Scritto da PCI Fed. Brescia.

di Giorgio Langella   (Dipartimento Lavoro nazionale PCI)

DA L'UNITÀ DEI LAVORATORI

6 dicembre 2007

Thyssenkrupp 15 anni fa. Successe nello stabilimento di Torino e fu un massacro. Sette operai morirono bruciati vivi. Una tragedia che di fatalità ebbe ben poco. Fu incuria, condizioni di lavoro che mettevano in pericolo la salute e la vita dei lavoratori e che, puntualmente, dimostrarono la loro totale inadeguatezza.

Sette vite distrutte, sette uomini uccisi. E smettiamo di chiamarle “morti bianche”, sono veri e propri omicidi sul lavoro.

Come si può leggere persino su Wikipedia: “Critiche all’azienda furono sollevate da più parti, sia perché  alcuni degli operai coinvolti nell’incidente stavano lavorando da 12 ore, avendo quindi accumulato 4 ore di straordinario, sia perché secondo le testimonianze di alcuni operai i sistemi di sicurezza non funzionarono (estintori scarichi, idranti inefficienti, mancanza di personale specializzato)”.

Tutto, quindi, tranne “tragica fatalità”.

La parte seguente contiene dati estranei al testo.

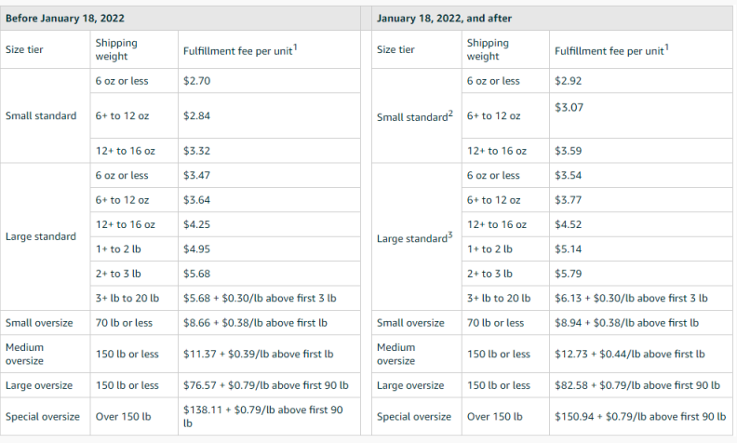Select the $2.70 fee cell
Viewport: 737px width, 443px height.
coord(197,81)
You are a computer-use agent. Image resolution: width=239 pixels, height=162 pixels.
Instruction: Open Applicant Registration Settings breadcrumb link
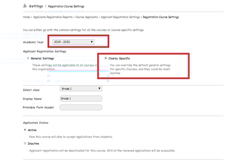click(120, 17)
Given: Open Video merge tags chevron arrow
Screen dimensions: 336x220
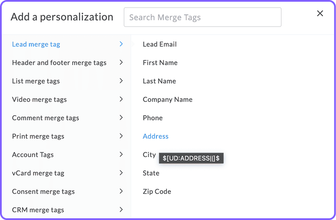Looking at the screenshot, I should point(121,99).
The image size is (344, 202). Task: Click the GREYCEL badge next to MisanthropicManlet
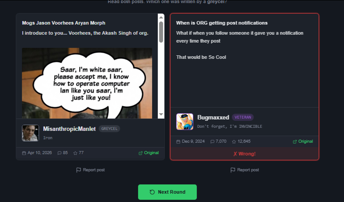(x=109, y=129)
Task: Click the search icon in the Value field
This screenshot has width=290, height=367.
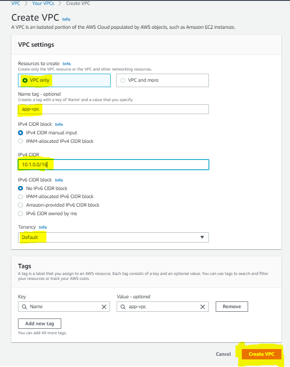Action: coord(123,306)
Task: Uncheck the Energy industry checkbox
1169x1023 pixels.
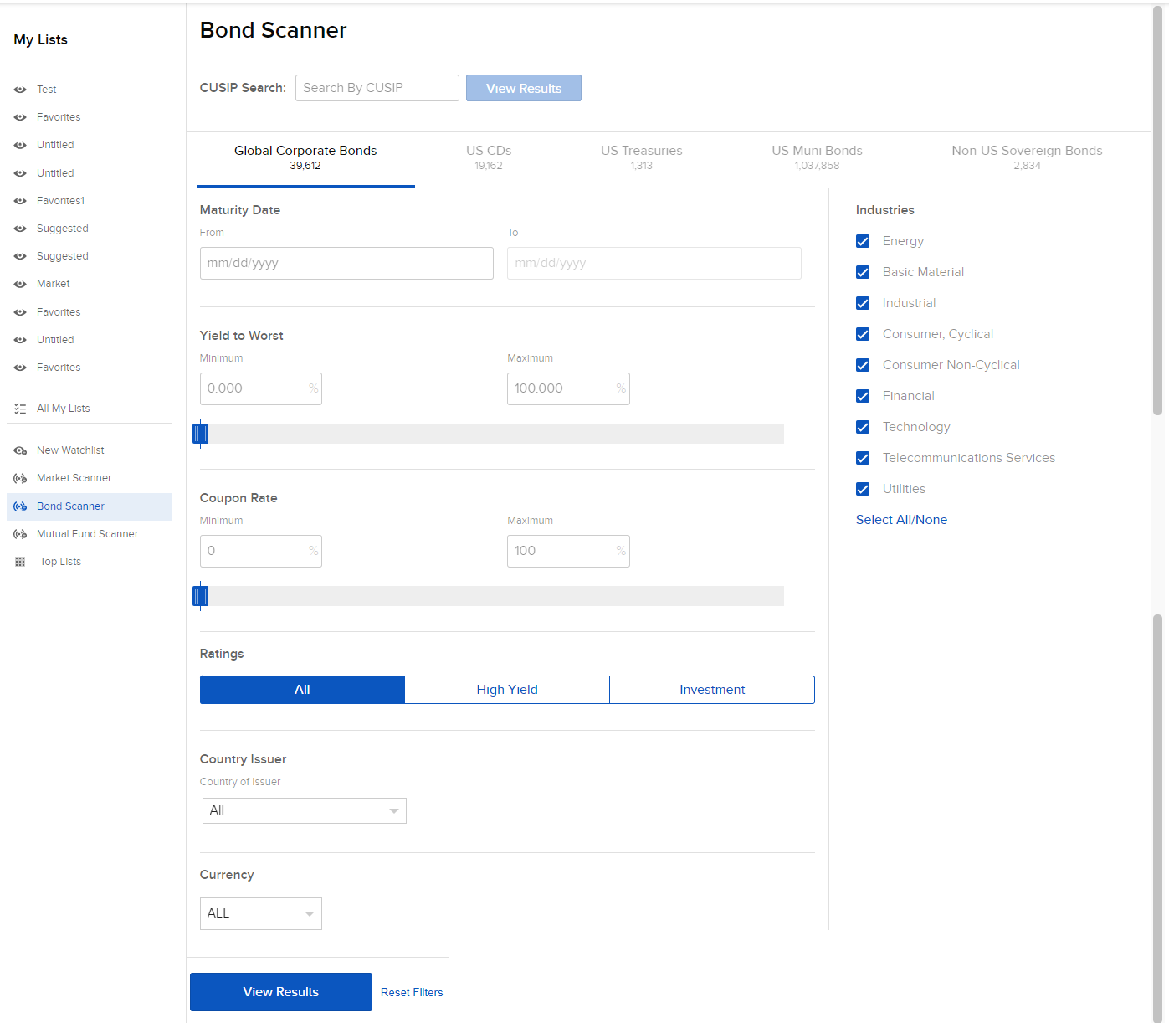Action: (863, 241)
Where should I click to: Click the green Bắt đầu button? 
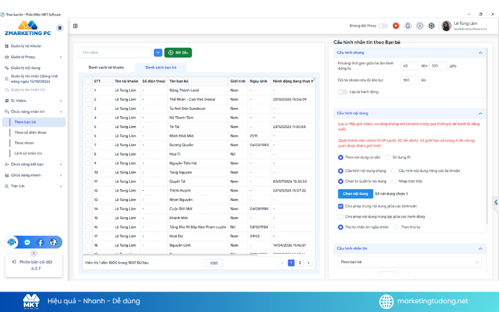pyautogui.click(x=178, y=52)
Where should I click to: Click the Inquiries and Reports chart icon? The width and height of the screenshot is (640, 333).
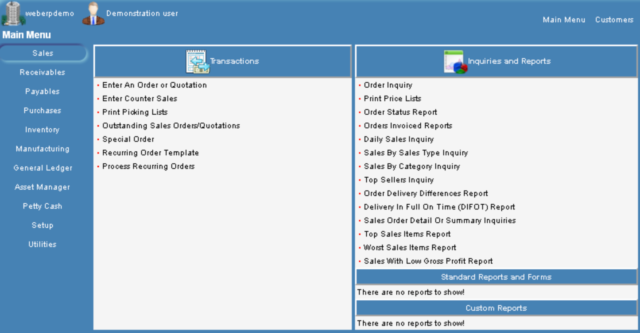pyautogui.click(x=455, y=62)
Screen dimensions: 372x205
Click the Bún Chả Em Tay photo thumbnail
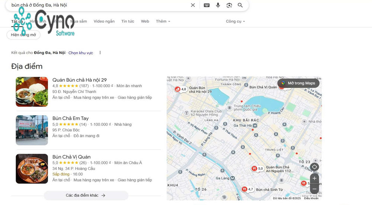(32, 130)
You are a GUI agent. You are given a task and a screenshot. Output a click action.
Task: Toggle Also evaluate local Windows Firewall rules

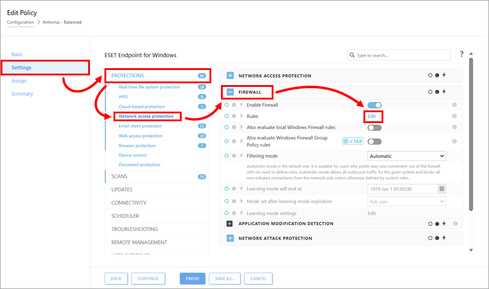[374, 127]
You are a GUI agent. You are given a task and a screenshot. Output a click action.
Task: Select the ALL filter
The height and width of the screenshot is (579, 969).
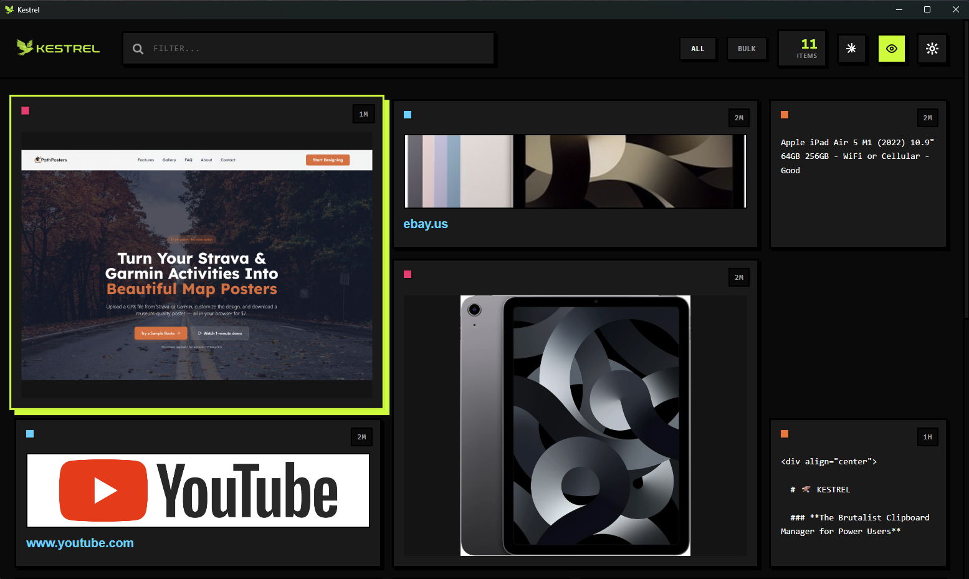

Allora, come avverrà ancora, ci furono promesse, prese di posizione, discorsi da parte di governanti e politici. “Mai più” si diceva … e quindi? Niente. Le lavoratrici e i lavoratori continuano a morire, uccisi. La salute e la sicurezza sono considerati costi che si possono abbattere. Un rischio che si può e si deve prendere, perché tanto … tanto, i processi seguono percorsi contorti, durano talmente tanti anni che ci si dimentica, che entra in ballo la prescrizione, che non è più possibile stabilire con certezza le responsabilità personali degli imputati.

Certo, per il massacro della ThyssenKrupp ci fu un processo che condannò alcuni dirigenti. Ma Harald Espenhahn e Gerald Priegnitz, ex  amministratore delegato della Thyssen il primo e alto dirigente il secondo, dopo che la pena fu decurtata per le leggi in vigore in Germania oggi godono di un regime di semilibertà.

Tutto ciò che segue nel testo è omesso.